In a nutshell, COBRA is the law that provides a continuation of medical benefits in the event a person becomes ineligible for his/her company sponsored insurance.
How does an person become eligible for COBRA?
To be eligible for COBRA you must have been enrolled in your employer’s health plan and the health plan must continue to be in effect for active employees. COBRA continuation overage is available upon the occurrence of a qualifying event that would cause an individual to lose his or her health care coverage such as a reduction in hours worked or loss of employment.
What health plans are subject to COBRA?
COBRA covers health plans maintained by private-sector employers, employee organizations, or local or state governments with 20 or more employees.
Are there penalties to be aware of?
Employers are responsible to ensure employees are aware of COBRA. Failure to comply with all aspects of the COBRA law can have legal ramifications, as well as financial penalties. The IRS can fine $100 per day per beneficiary for noncompliance.
What process must an individual follow to elect COBRA?
Employees must notify their plan administrator of a qualifying event within 30 days after an employee’s death, termination, reduction in hours worked, employment or entitlement to Medicare.

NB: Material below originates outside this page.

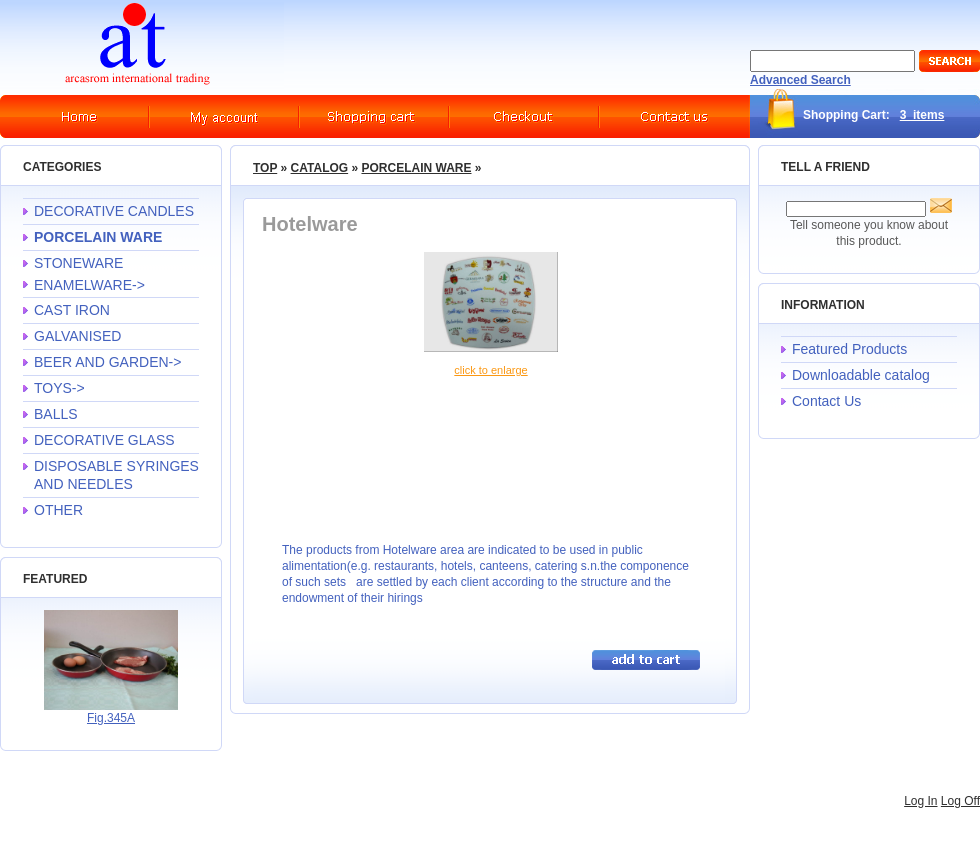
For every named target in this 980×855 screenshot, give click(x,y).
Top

A qualified beneficiary must notify the plan administrator of a qualifying event within 60 days after divorce, legal separation, or a child ceasing to be covered as a dependent under plan rules. Plan participants and beneficiaries generally must be sent an election notice no later than 14 days after the plan administrator receives notice that a qualifying event has occurred. The individual then has 60 days to decide whether to elect COBRA continuation coverage. The person has 45 days after electing coverage to pay the initial premium.
When does COBRA begin?
COBRA coverage begins on the date that health care coverage ends by reason of a qualifying event.
What is the Federal Government’s role in COBRA?
COBRA continuation coverage laws are administered by several agencies. The Departments of Labor and Treasury have jurisdiction over private-sector group health plans. The Department of Health and Human Services administers the continuation coverage law as it affects public-sector health plans. The Internal Revenue Service, Department of the Treasury, has issued regulations on COBRA provisions relating to eligibility, coverage and premiums in 26 CFR Part 54, Continuation Coverage Requirements Applicable to Group Health Plans. Both the Departments of Labor and Treasury share jurisdiction for enforcement of these provisions.